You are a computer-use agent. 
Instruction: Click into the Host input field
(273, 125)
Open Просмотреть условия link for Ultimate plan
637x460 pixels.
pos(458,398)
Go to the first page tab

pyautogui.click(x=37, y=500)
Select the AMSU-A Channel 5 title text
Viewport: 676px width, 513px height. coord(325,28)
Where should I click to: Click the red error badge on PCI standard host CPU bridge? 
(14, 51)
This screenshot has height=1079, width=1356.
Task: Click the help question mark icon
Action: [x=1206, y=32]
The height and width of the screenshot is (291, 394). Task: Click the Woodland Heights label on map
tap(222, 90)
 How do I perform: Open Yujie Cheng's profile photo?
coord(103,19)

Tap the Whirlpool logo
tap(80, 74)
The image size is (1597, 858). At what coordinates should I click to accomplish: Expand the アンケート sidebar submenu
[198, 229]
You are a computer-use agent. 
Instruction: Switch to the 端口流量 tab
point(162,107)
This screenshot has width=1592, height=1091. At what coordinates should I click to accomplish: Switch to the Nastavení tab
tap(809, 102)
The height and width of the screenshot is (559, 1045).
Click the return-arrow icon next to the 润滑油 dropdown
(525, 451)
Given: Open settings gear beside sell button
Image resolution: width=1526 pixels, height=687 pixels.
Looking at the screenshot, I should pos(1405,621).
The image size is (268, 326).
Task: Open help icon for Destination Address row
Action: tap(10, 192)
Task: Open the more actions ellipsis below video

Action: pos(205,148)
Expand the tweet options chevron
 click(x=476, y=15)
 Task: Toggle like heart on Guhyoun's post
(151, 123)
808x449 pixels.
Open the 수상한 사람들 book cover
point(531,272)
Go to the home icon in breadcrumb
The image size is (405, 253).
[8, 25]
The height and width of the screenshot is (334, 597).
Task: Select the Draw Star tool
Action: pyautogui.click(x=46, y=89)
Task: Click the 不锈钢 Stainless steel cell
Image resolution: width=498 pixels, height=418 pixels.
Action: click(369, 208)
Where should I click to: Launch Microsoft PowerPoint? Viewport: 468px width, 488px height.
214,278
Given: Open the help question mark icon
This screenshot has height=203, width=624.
------
• _Instructions to follow_: Scan the entries for lines with the string "Given". Report only how many there are.

• _Result of the exercise_: 2